Shehla Rehman - An Artist Of Distinct Spirit
Shehla canvasses terrorism, oppression and human abuses in her remarkable work of art
By Syed Atiq ul Hassan, Sydney, Australia
I had not taken into account her sparkling talent until I myself saw her paintings on terrorism and human violence. I met Shehla Rehman at her residence in Karachi, during my last visit of Pakistan, in November, 2003, with Abdul Qadir Qureshi, my long time friend and a well known personality in the Pakistani media.
Shehla Rehman's touching paintings on today's world of terror speak for themselves. In her distinctive artistic span of life Shehla has already admired unfathomable art lovers through the exhibitions of her precious work in many countries.
When I asked Shehla about her unique paintings on terrorism, violence on women and child abuses she, in her elegant style just like her work, replied, 'I am trying to carry out my mission to highlight the social evils of our society. inhuman acts, hatreds, and malicious traditions like Karo Kari, use of children in camel racing, killing of innocents through suicide bombings etc through my paintings'. With her committed work, today, Shehla is one of Pakistan's leading female artists.
Shehla is among those few in Pakistan who received the privilege of working with the renowned Pakistani artist Sadequain, in 1985. Later she was honoured with the 'Sadequain Award'.
Shehla's striking portrait of a refugee Afghani woman which she painted in December 2001, after meeting with her in Karachi, is a reflection of her dictums against the maltreatment of women.
Like her talent, God has given her an impressive personality, tall, slim and profound in nature; Shehla Rehman completed her formal education, and graduated in History of Art, from Malaysia, in 1986. However, she carries her artistic genes from her mother, who was an artist from the prestigious National College of Arts, Lahore, Pakistan. Soon after her graduation, Shehla travelled to Europe and spent few years, to learn the profound roots of paintings in the historical cities - France, Rome and Italy. She worked with well known Italian artists in 1990.
Shehla's long credentials include numerous awards and certificates in the last ten years from national and international institutes. She has the honour of painting the portraits of many renowned international personalities. In 1992, she painted the portrait of Kamal Ata Turk for which she was given an award by Turkish Governor Anatalya.
Shehla is a multi-skilled artist. She has made her own hand-painted unique characterised cards for all occasions which receive much popularity in and outside the Pakistan.

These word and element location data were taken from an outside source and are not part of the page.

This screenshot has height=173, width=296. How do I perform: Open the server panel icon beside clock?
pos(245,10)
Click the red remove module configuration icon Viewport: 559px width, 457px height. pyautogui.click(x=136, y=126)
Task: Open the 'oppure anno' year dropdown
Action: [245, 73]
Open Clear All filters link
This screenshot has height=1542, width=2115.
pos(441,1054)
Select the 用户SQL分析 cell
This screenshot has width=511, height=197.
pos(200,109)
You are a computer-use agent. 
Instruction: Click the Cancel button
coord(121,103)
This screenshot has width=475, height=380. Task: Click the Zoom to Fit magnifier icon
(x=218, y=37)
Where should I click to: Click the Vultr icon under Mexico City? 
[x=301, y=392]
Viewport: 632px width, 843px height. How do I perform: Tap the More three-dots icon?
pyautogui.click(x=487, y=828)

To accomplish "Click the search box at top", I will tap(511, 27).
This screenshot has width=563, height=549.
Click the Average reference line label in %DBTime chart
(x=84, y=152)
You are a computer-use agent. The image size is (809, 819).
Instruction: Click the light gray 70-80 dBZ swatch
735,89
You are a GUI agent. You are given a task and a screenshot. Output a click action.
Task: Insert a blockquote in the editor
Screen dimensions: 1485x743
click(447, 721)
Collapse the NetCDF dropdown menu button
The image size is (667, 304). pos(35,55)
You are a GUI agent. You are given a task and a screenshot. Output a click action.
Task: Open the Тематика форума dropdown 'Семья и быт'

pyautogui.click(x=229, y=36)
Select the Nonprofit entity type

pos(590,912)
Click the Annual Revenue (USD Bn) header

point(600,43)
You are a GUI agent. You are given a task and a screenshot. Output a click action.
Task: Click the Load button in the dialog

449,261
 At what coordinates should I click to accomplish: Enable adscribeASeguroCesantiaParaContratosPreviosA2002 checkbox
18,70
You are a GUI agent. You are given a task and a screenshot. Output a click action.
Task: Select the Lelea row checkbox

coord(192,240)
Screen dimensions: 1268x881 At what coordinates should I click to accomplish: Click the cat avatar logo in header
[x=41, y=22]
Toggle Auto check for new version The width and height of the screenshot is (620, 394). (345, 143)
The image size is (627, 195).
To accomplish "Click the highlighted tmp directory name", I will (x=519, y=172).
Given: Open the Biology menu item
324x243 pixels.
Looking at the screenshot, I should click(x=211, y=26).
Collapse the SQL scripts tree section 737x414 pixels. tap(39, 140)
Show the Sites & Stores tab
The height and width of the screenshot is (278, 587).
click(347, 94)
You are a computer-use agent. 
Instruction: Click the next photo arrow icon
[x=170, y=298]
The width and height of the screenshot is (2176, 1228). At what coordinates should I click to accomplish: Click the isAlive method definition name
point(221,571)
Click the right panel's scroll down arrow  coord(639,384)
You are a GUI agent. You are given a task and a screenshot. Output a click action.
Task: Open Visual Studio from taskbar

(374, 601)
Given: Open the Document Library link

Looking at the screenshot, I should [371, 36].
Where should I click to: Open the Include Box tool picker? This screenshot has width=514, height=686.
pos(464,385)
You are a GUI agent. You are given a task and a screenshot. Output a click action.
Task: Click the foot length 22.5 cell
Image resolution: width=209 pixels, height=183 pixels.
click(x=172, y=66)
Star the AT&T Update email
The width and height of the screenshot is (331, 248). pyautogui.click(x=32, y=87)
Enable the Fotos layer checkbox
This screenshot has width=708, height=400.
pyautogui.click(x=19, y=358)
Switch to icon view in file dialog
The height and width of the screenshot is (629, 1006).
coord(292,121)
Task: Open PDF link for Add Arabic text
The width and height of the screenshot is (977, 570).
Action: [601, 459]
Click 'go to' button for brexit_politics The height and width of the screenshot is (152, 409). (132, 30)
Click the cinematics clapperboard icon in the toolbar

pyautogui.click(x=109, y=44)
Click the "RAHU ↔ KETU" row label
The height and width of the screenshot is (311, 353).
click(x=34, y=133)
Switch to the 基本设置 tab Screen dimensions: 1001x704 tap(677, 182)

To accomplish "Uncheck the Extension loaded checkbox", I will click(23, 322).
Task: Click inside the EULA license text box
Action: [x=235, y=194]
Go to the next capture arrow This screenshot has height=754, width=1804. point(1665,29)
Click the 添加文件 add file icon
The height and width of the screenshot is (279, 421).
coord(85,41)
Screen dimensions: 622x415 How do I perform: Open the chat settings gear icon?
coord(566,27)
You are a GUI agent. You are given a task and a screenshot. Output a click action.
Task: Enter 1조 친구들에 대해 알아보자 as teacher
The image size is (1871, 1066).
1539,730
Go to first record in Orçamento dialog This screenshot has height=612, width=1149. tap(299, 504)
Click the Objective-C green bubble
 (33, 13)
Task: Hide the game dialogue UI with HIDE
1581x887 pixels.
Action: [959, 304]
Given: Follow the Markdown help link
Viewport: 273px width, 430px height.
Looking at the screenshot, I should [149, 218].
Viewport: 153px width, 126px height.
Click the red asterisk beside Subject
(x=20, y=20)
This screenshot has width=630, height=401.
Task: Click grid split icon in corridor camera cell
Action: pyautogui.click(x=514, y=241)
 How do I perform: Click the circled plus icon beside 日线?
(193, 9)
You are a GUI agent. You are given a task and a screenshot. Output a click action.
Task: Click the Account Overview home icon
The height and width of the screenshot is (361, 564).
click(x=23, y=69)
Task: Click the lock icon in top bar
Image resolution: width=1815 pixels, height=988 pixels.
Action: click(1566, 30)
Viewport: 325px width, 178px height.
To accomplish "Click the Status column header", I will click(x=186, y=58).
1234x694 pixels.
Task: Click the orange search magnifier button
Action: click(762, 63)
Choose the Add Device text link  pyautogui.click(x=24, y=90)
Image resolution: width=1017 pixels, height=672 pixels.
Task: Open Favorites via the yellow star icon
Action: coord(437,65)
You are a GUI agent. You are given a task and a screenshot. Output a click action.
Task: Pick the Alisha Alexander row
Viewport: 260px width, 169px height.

Shehla's love with the people and culture of Pakistan apparent, she canvassed her designed and painted (postage) stamps titled 'dresses of Pakistan' in 1993. The Government of Pakistan acknowledged her excellent work of art on promoting Pakistani culture.
In 1994, she painted the portraits of His Highness Prince Karim Agha Khan. In 1995, she painted for King of Malaysia Azlan Shah and received an award from the Malaysian government.
In the last 5 years, there have been many national and international exhibitions held on Shehla's poignant work of art. In 2001, Shehla had a solo exhibition in Karachi of her paintings on 'Terrorism'. Similarly in the following years, the Art institutes and councils in Pakistan held solo exhibitions of Shehla's unique and incredible work entitled, 'Terror, Torture & Tears', 'War against Terrorism', 'Violence against humanity', 'violence against women' held in Switzerland, 'Daughters of Eve', 'Spirit of Asia' held in Korea.
Raising voice against the maltreated traditions of the
tribal-based society in the rural areas and articulating on
terrorism is not an easy task and becomes more challenging
for a woman in a male-dominated society. Shehla Rehman could
choose other customary fields for her painting which would
have paid her everything she desired acknowledging her
remarkable talent. Instead, she opted to use her
extraordinary abilities to fight against terrorism,
oppression and human abuses by canvassing them in her
paintings. (The interviewer is a Sydney-based journalist).